The Section 4(a)(8) registration exemption allows up to $75M of capital raise over 12 months for tokens connected to a mature blockchain, conditional on additional disclosure. The issuer, affiliates, or a decentralized governance system may itself perform mature certification.
So far, this is the regulation directly imposed on the token itself: asset classification, certification procedure, exemption conditions, disclosure obligations. All of it regulates token state and token issuance behavior. The direct rules constrain what CLARITY Act tokenized securities may look like at issuance and how they may evolve through certification.
The second region is the regulation that the codification derivatively forces. The “Tokenization is a delivery method” proposition derivatively compels regulation. From the assertion that tokenized securities inherit every requirement of existing securities law, the following follows automatically.
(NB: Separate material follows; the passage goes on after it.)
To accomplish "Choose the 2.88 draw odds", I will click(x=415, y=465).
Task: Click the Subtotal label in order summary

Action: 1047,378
Every provision of the Securities Act of 1933 and the Securities Exchange Act of 1934. Every provision of the Investment Advisers Act and Investment Company Act. The FATF Travel Rule and per-jurisdiction AML/KYC. The recordkeeping obligations of brokers, dealers, transfer agents, and custodians. Market intermediary registration.
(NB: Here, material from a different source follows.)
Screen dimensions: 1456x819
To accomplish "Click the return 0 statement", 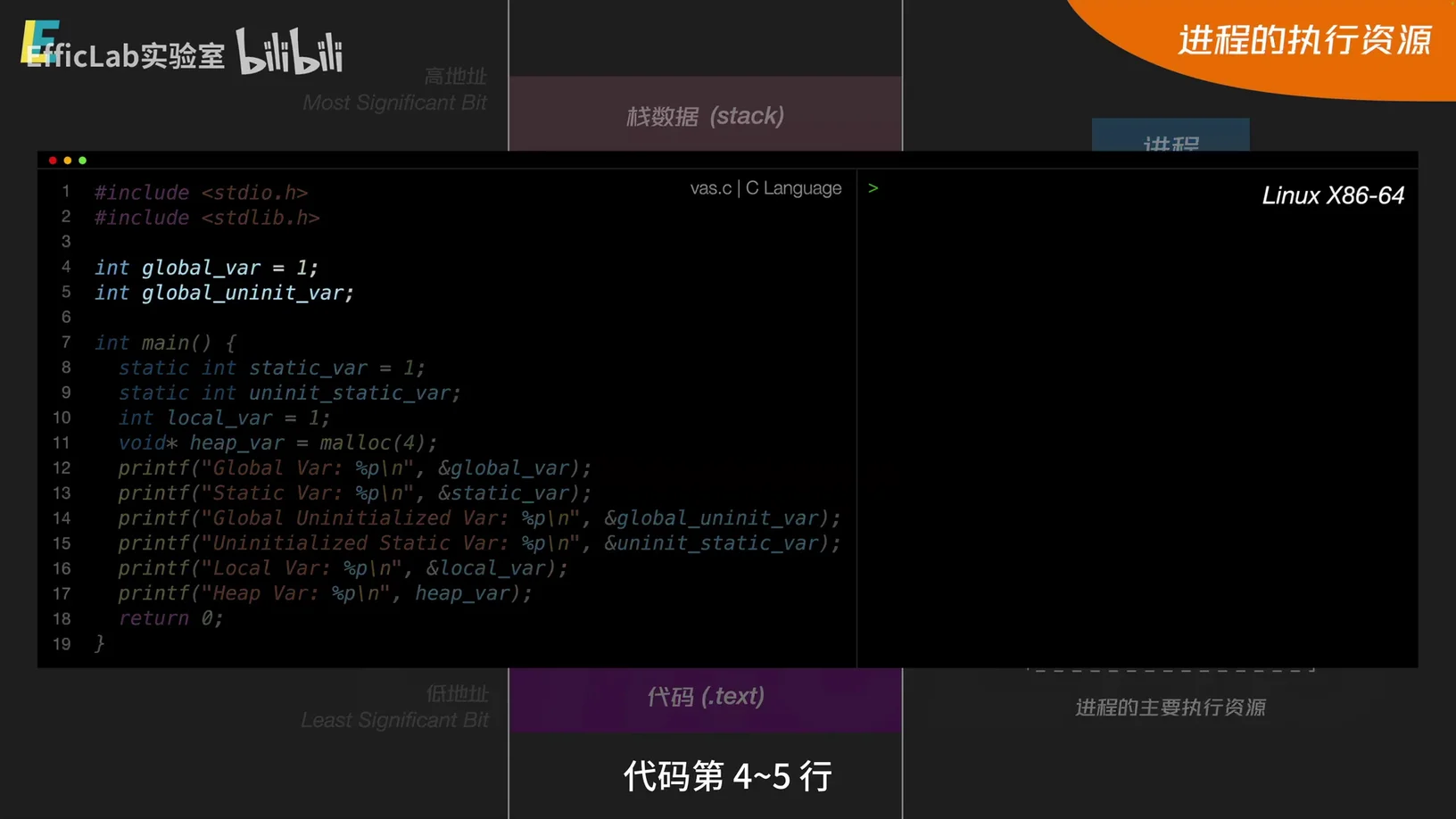I will [x=170, y=618].
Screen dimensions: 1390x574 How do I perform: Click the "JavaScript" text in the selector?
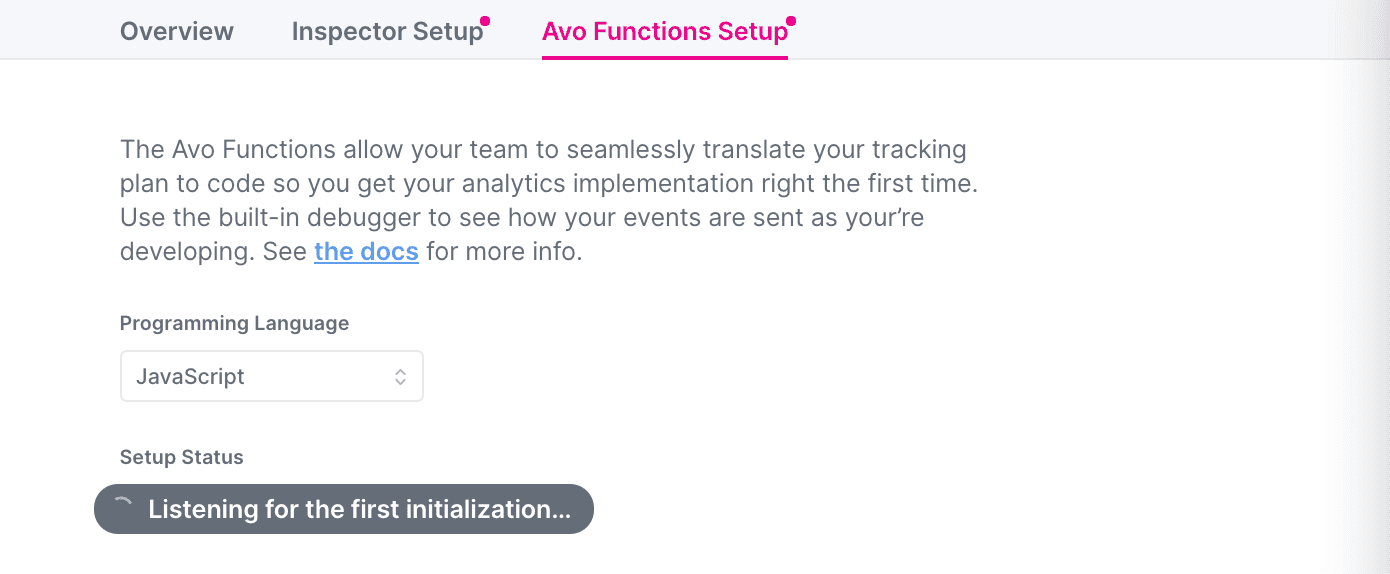click(x=190, y=377)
Section 305 directs the SEC toward recordkeeping modernization that permits blockchain as a medium for books and records. Title III governs the activity of SEC-registered intermediaries handling digital assets. These two provisions belong to direct regulation, but the environment in which they operate presupposes that every requirement of existing securities law is satisfied at the token layer.
On top of this sits the reverse pressure of market infrastructure registration. Once exchanges, clearinghouses, and broker-dealers are bound by registration, the tokens they are permitted to handle are restricted to tokens that meet conditions compatible with registration. The law does not directly command the token, but for the market infrastructure handling that token to remain registered, the token must satisfy certain conditions. Conditions on the token are automatically generated.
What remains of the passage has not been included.